2012 Toyota Prius Plug-In HybridEnlarge Photo
Nobody particularly likes taxes, but as they go, gas tax is at least generally fair in how it's applied. The more gas you use, the more you pay. Use less, or none at all, and you pay less--or nothing.
Virginia residents will soon be paying nothing even if they drive gas guzzlers, as Governor Bob McDonnell has proposed dropping the state's gasoline tax, the revenues from which he describes as becoming "stagnant".
The extra revenue must come from somewhere though, so the proposal includes an increase in sales tax of 0.8 cents on the dollar, a $15 registration fee for every new car--and a $100 annual fee for plug-in and hybrid cars (similar to that of Washington state, but penalizing hybrids too), to make up for all that gas tax nobody else will be paying.
McDonnell himself says in the Washington Post that it all hinges on the state's low gas tax, which has remained 17.5 cents per gallon since 1986.
This wasn't indexed for inflation, meaning--in 1986 dollars--it's now worth about 8 cents on the gallon--and not making the state enough money.
Rather than raise tax in line with inflation, McDonnell wants to scrap it entirely, levying fees in other areas to cover the deficit.
While he argues that an increase in sales tax ultimately benefits the transport of everyone--those who use public transport, as well as private vehicles, for example--it's hard not to see the glaring flaw: Owners of gas-guzzlers will pay a lot less to run their vehicles, while those who've deliberately chosen more efficient plug-in and hybrid cars, will instantly pay $100 per year regardless of how much gas they use.
91,000 plug-in and hybrid cars would be affected--and potentially, the sales of many others.
Incidentally, the 17.5 cents per gallon tax will remain on diesel--to maintain revenue from commercial vehicles, as well as unlucky Virginia diesel car drivers, who'll also have chosen their vehicles to reduce costs over the equivalent gasoline car...

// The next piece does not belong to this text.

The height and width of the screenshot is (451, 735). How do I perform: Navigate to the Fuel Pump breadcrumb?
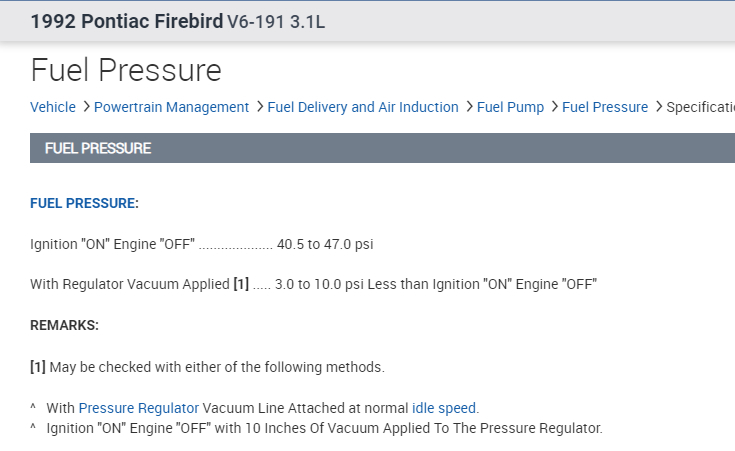(x=510, y=107)
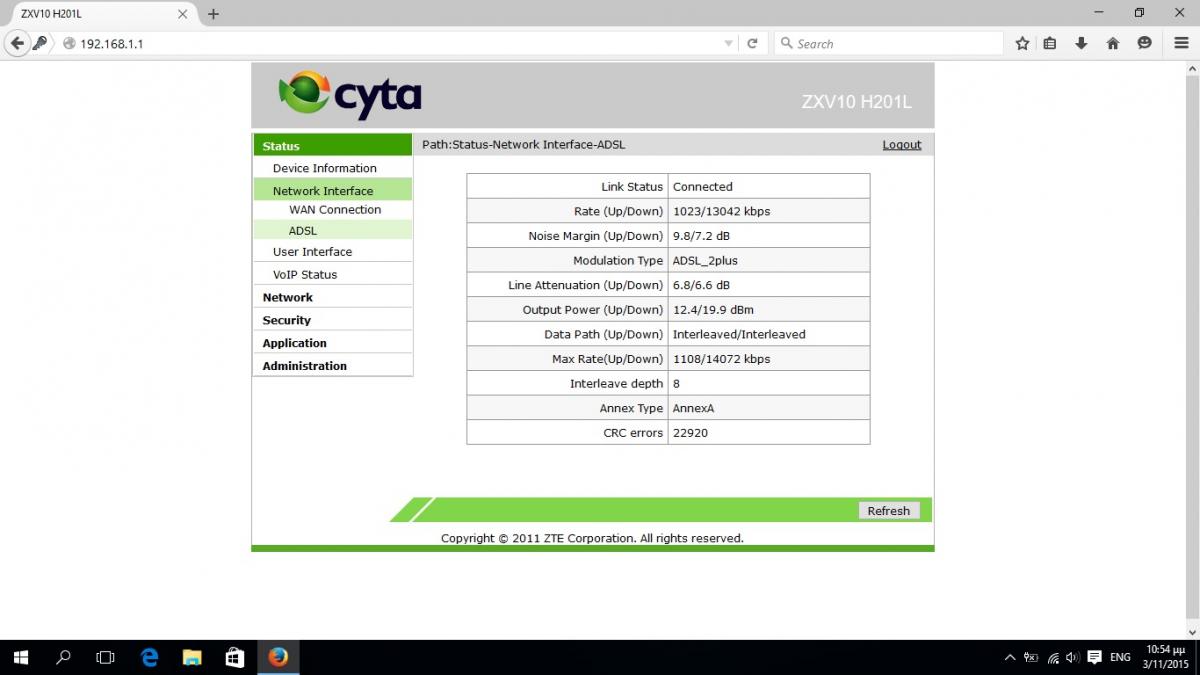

Even for those looking forward to reduced gas prices, it's unlikely those 17.5 cents per gallon will go straight back in people's pockets.
As the Washington Examiner highlights, it's likely that oil companies, wholesalers and gas stations will bump up prices to make the most of it--a saving of 10-12 cents per gallon for consumers is more realistic.
The proposed changes could very well improve Virginia's budget, as residents from surrounding states make the journey to VA to save even more on already-cheap gas.
But for owners of electric and hybrid vehicles, it may feel like their decision to drive a cleaner car is going completely unappreciated.